What is needed
Quote the material word for word, from the line containing "You are a GUI" through the end of the material, both included. Leave out the pictures.
═══ Records for this task
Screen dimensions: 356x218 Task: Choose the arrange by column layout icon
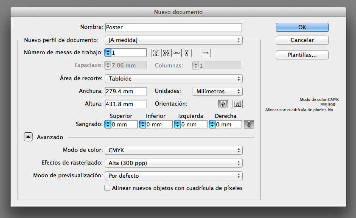(x=187, y=53)
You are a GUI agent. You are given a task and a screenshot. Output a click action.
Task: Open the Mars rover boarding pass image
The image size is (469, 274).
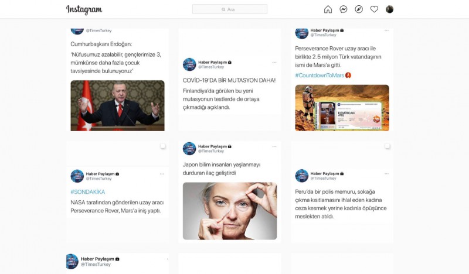click(342, 107)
══════
Solution for this exercise
You are a GUI agent. You are given a task and a screenshot. Output a click action.
Task: Open the Mars rover boarding pass image
The image size is (469, 274).
click(342, 107)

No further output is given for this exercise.